Canadian Life and Health Insurance Association
- Formation: May 5, 1894; 132 years ago
- Founded at: Toronto, Ontario
- Type: Not-for-profit corporation
- Members: 64 companies (2020)
- President & CEO: Stephen Frank
- Affiliations: Global Federation of Insurance Associations
- Website: clhia.ca
- Formerly called: Canadian Life Managers Association (1894–1901); Canadian Life Insurance Officers Association (1901–65); Canadian Life Insurance Association (1965–81); ;

= Canadian Life and Health Insurance Association =

Canadian trade association

The Canadian Life and Health Insurance Association Inc. (CLHIA; Association canadienne des compagnies d'assurances de personnes) is a voluntary trade organization representing life insurance and health insurance providers in Canada.
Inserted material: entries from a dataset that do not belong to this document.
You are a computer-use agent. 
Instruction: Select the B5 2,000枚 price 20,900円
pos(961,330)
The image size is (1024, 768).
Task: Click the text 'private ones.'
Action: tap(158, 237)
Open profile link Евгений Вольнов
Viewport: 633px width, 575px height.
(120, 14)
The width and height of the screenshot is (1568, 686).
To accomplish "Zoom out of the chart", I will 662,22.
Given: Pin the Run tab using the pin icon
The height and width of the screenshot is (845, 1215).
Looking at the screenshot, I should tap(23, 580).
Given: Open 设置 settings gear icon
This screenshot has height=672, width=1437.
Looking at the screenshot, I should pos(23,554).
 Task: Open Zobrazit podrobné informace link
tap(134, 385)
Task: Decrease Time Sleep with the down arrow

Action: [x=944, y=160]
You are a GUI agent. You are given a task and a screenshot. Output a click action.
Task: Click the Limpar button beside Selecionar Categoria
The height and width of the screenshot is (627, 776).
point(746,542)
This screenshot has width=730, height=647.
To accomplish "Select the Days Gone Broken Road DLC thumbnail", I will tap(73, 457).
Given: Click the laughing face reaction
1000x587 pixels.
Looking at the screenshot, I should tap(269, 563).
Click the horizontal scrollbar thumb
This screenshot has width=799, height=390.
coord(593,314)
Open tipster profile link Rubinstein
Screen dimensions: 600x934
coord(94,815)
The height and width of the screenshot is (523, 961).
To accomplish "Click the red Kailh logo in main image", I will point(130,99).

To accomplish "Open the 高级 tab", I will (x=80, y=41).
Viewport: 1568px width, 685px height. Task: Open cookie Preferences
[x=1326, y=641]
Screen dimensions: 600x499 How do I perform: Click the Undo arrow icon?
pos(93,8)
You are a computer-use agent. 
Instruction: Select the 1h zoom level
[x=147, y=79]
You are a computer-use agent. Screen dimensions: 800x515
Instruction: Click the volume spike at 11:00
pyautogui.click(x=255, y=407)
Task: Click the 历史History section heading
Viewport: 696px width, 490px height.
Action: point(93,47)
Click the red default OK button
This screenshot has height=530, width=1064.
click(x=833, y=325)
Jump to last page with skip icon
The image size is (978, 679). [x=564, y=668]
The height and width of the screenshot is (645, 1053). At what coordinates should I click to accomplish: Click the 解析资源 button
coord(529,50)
The organization was formed as the Canadian Life Managers Association by executives representing eight Canadian life insurance companies on May 5, 1894, and was incorporated in 1901 as the Canadian Life Insurance Officers Association.

The association is a member of the Global Federation of Insurance Associations whose member associations represent insurers that account for about 87 per cent of total insurance premiums worldwide.

==Leadership==

Since 2007, Frank Swedlove has been serving as the association's president while the current chair of the board (2014–2015) is Donald Guloien, president and chief executive officer of Manulife Financial Corporation.

==Recent activities==

In May 2010, Ontario Member of Provincial Parliament (MPP) Jeff Leal introduced a private member's bill based on the CLHIA's proposals for insurance reform. This bill was strongly opposed by the New Democratic Party of Ontario, whose leader Andrea Horwath argued that it would favour insurance companies at the expense of consumers.